The primary endpoint (30-day MAE) was not statistically different between groups, according to the study authors: 35.1 percent for Impella 2.5 vs. 40.1 percent for IABP in the intent-to-treat (ITT) population and 34.3 percent vs. 42.2 percent in the per patient protocol population.
At 90 days, they discovered a strong trend toward decreased MAE was observed in Impella 2.5-supported patients compared to IABP: 40.6 percent vs. 49.3 percent in the ITT population, 40 percent vs. 51 percent in PP populations, respectively.
“Our results suggest that PCI is a reasonable revascularization strategy for this high-risk population since it improves heart failure symptoms and the quality of life of patients with limited therapeutic options,” O’Neill et al wrote.
The ITT analysis did not show a statistically significant difference in MAE at 30 days with 69 percent of the planned enrollment whereas a trend toward better outcomes was observed at 90 days for the Impella 2.5-supported patients, the study authors pointed out.

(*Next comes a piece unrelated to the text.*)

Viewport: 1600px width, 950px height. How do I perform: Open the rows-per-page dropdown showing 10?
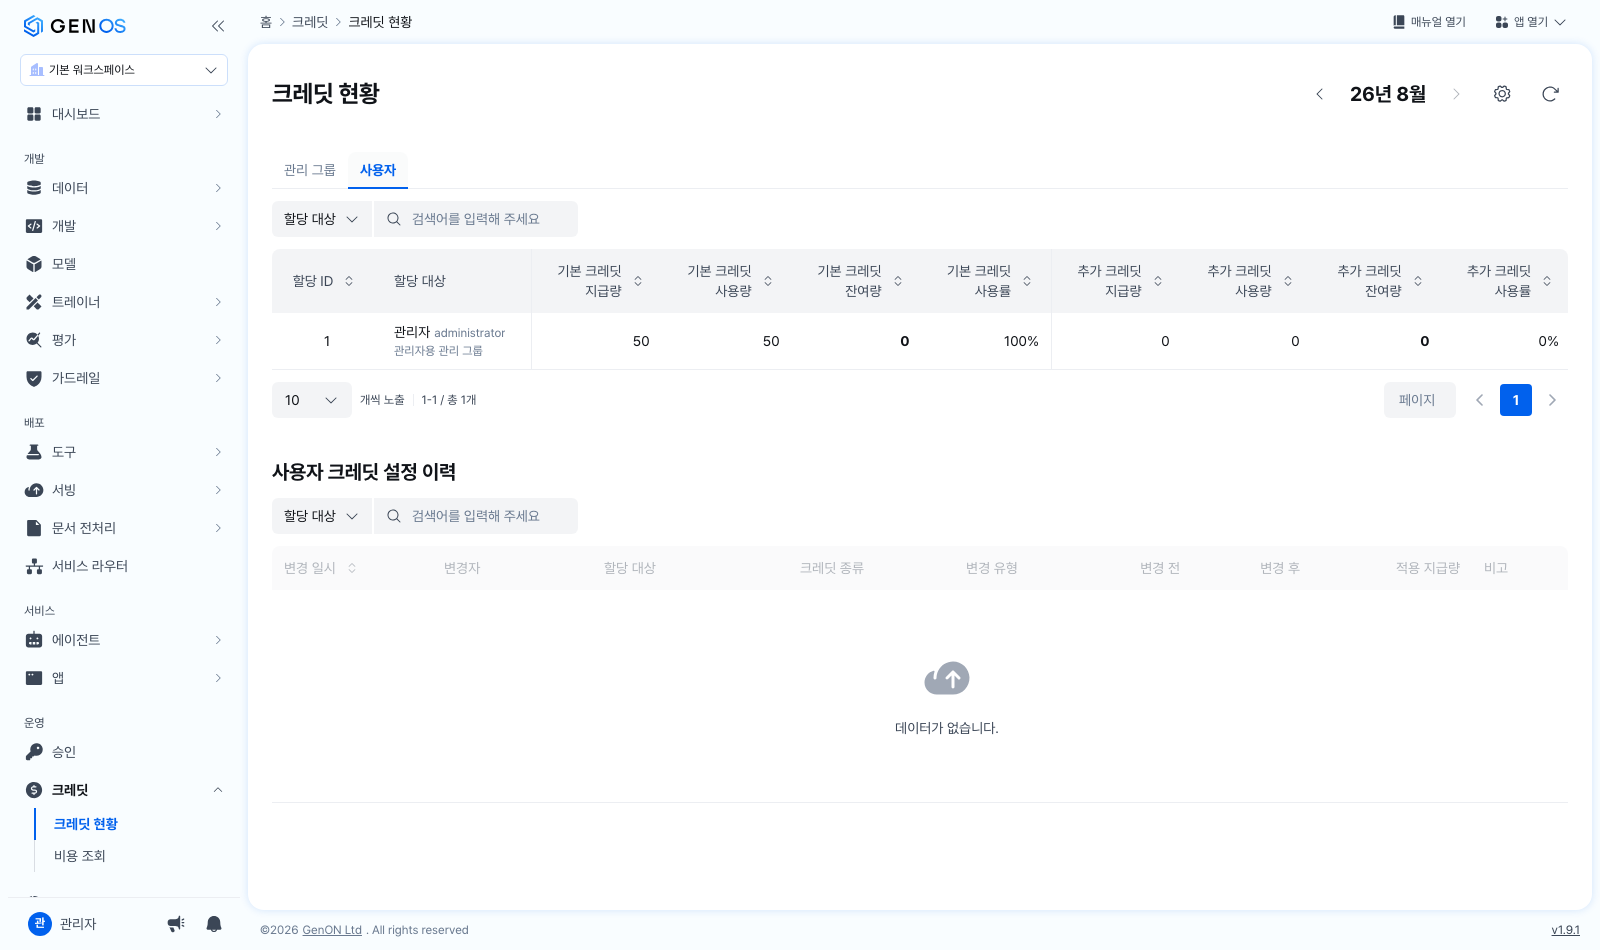click(x=312, y=400)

There was no difference in mortality between groups in either the ITT or per protocol populations. Patients randomized into the IABP arm had a significantly higher rate of repeat revascularization procedures. “It is noteworthy that the rate of vascular operations in the Impella 2.5 arm was not different than that of the IABP arm, so there was no burden associated with the use of the larger sheath,” the researchers wrote. “Similarly, we did not observe any aortic or mitral valve dysfunction or left ventricular injury which confirms the safety profile of the Impella 2.5 device with respect to ventricular and valve function and integrity, which is consistent with prior reports.”
In the PROTECT II patients, PCI resulted in a marked reduction of symptoms and increased left ventricular function, O’Neill et al concluded. “Hemodynamic support with Impella 2.5 did not result in a superior outcome of the primary endpoint at 30 days but showed a strong trend to superior outcome at 90 days in the total cohort and a significant improvement in the per protocol analysis at 90 days,” they wrote. “Important adverse events continued to occur after 30-day follow-up suggesting that intense medical observation is required for at least 90 days in these patients.”
Abiomed, the maker of Impella 2.5, sponsored the trial.